TASK INPUTS
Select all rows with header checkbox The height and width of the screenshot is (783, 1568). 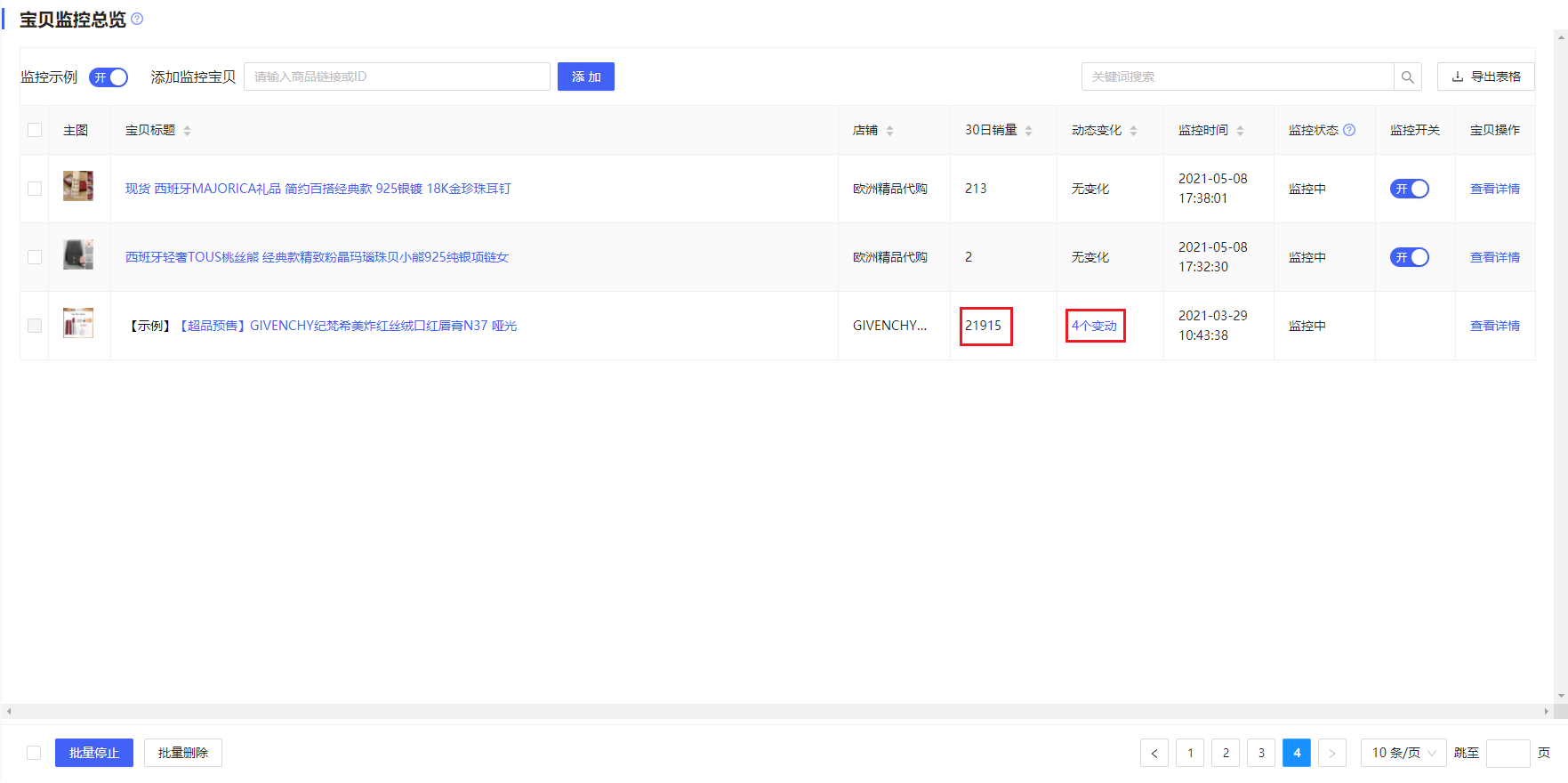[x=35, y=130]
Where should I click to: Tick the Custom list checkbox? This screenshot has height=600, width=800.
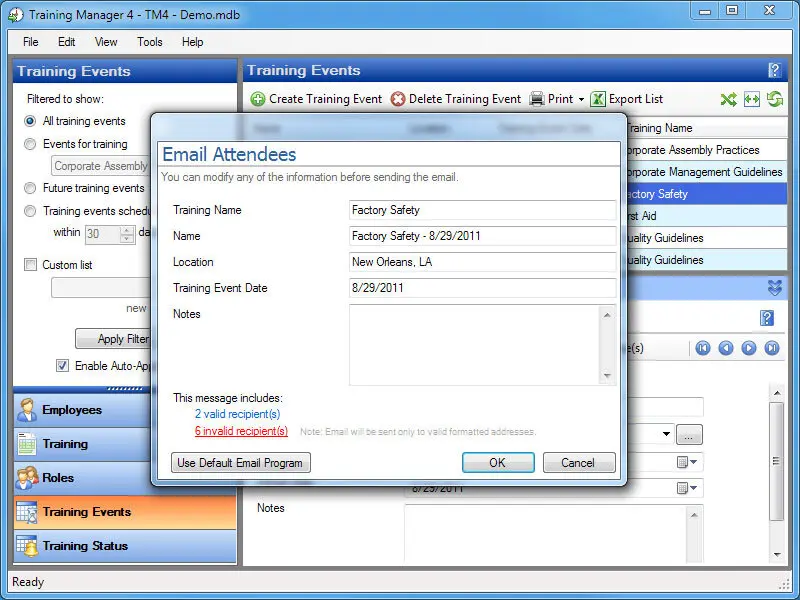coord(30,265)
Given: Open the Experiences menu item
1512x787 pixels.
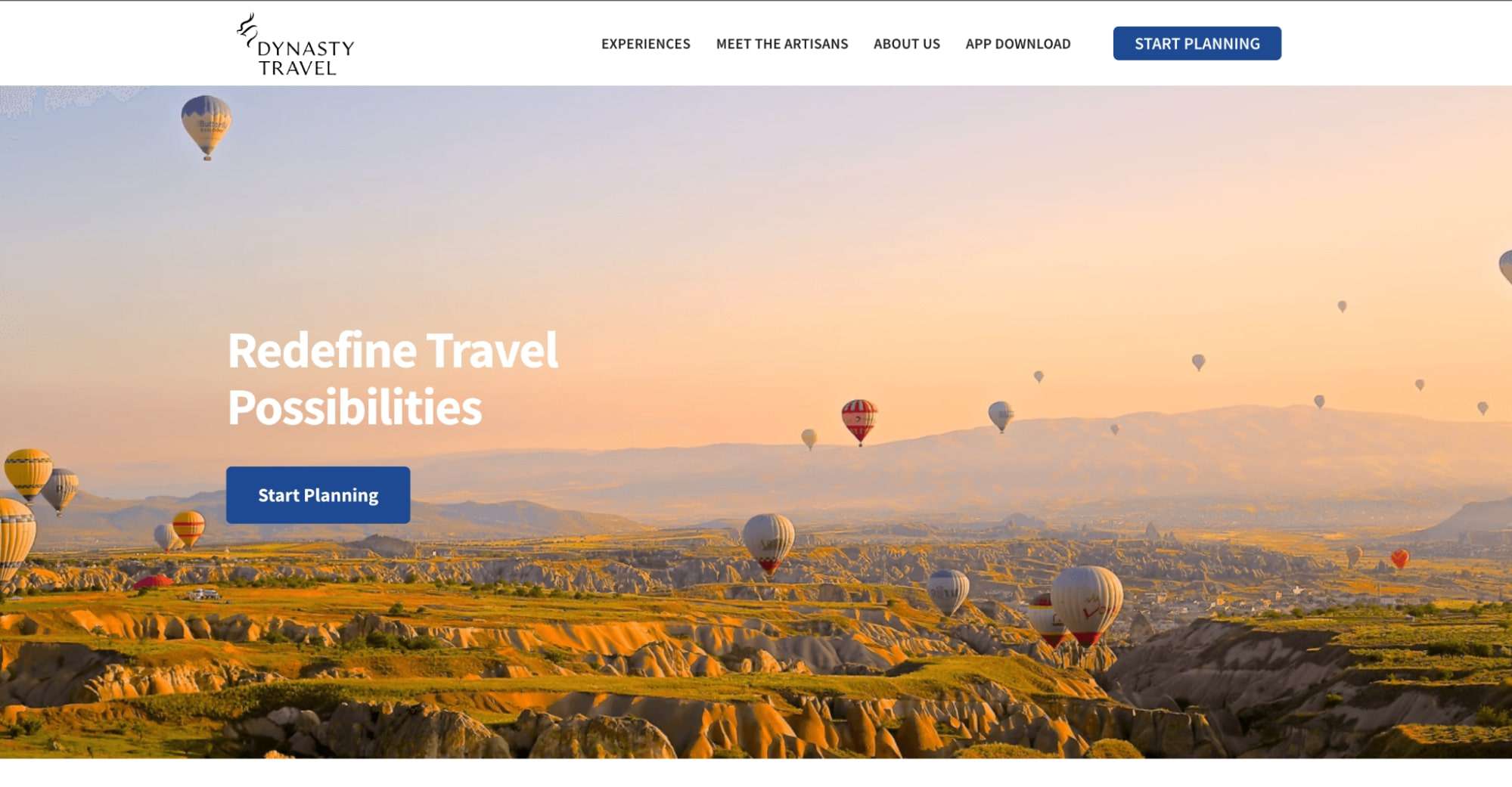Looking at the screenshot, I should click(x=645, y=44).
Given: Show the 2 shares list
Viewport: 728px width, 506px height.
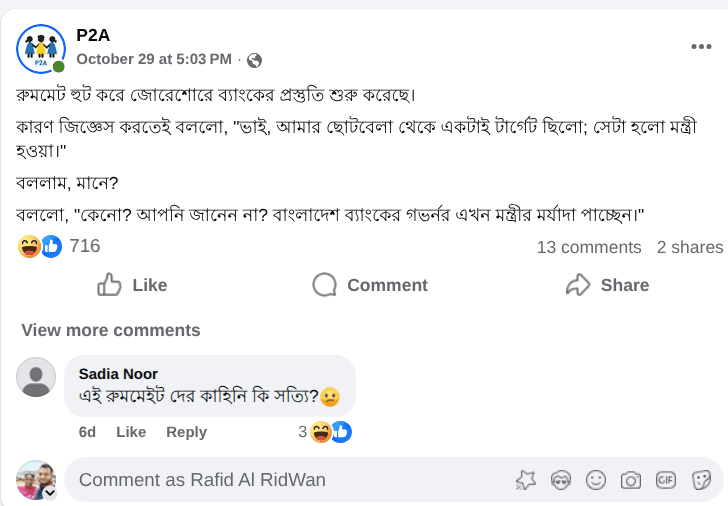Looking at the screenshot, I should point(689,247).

REQUIREMENT
Extract each line from the entries above that contains the string "Given".

EXERCISE ANSWER
Given: Open the Experiences menu item
Given: Show the 2 shares list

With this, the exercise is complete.